━━━ EXTRACTED MATERIAL ━━━
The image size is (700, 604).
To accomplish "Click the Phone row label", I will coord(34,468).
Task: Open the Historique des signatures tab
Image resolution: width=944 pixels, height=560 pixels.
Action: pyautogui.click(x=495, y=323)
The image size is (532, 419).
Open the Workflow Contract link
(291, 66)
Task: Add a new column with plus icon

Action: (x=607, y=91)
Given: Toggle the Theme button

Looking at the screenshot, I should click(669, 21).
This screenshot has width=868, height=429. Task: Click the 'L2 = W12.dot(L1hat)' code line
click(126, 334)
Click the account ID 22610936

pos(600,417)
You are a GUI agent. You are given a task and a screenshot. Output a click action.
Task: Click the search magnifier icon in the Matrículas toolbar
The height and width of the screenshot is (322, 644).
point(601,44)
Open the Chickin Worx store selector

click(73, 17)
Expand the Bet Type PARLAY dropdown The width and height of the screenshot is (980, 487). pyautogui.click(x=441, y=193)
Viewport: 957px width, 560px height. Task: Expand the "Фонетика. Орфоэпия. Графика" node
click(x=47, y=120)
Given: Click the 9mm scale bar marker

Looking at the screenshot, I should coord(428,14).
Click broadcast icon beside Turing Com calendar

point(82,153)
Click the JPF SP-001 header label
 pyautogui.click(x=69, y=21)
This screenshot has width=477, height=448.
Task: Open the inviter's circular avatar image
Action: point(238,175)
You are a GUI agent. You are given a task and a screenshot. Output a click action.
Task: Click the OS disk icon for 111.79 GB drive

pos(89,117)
━━━
» **WHAT IS BEING ASKED**:
Lines in the records above that carry the word "size" are to be located and copied.

» **EXERCISE OUTPUT**:
The image size is (700, 604).
The image size is (532, 419).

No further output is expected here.